Dynamic Graph (PyTorch & MindSpore)

  • task = statistics: debug.json that contains variable statistics is generated in the dump directory. The key of the statistics in debug.json is named in the format of {{variable_name}{grad_flag}.{count}.debug.

  • task = tensor: In addition to debug.json that contains variable statistics in the dump directory, a tensor binary file is stored in dump_tensor_data. The file name is in the format of {variable_name}{grad_flag}.{count}.debug.{indexes}.{file_suffix}.

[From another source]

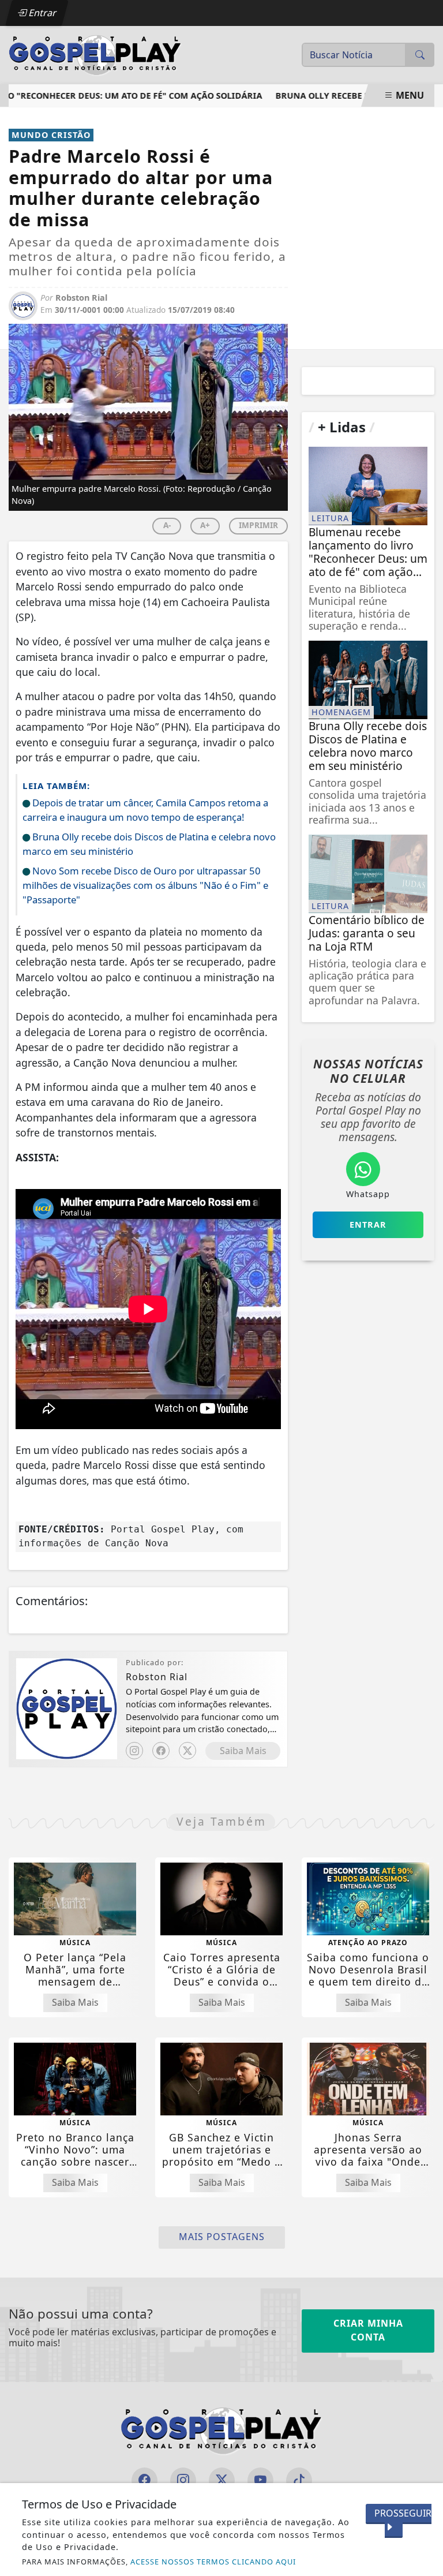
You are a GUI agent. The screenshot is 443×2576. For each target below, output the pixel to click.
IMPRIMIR (258, 524)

    • variable_name: name of the variable passed to the save API.
    • grad_flag: backward flag. _grad indicates backward data, and "" indicates forward data.
    • count: number of calls with the same variable name.
    • indexes: index of the nested structure data to be saved. For example, if the nested structure is {"key1": "value1", "key2": ["value2", "value3"]}, the index of value2 is key2.0.
    • file_suffix: file name extension. The value is pt in the PyTorch scenario and npy in the MindSpore scenario.

Static Graph (MindSpore)

The {step}/{rank} directory is generated in the specified directory save_dir, and a.npy file with the specified {name} is generated in the directory. If the save_grad API is called, a .npy file with {name}_grad is generated.

For example, save("./test_dump", 'x', x) -> ./test_dump/step0/rank0/x_float32_0.npy

or z = save_grad("./test_dump", 'z', z) -> ./test_dump/step0/rank0/z_grad_float32_0.npy.

The structure is as follows:

./save_dir/
    ├── step0/
    │   ├── rank0/
    │   │   ├── x_float32_0.npy       # Forward data saved by save
    │   │   └── z_grad_float32_0.npy  # Gradient data saved by save_grad
    ├── step1/
    │   ├── rank0/
    │   │   ├── ...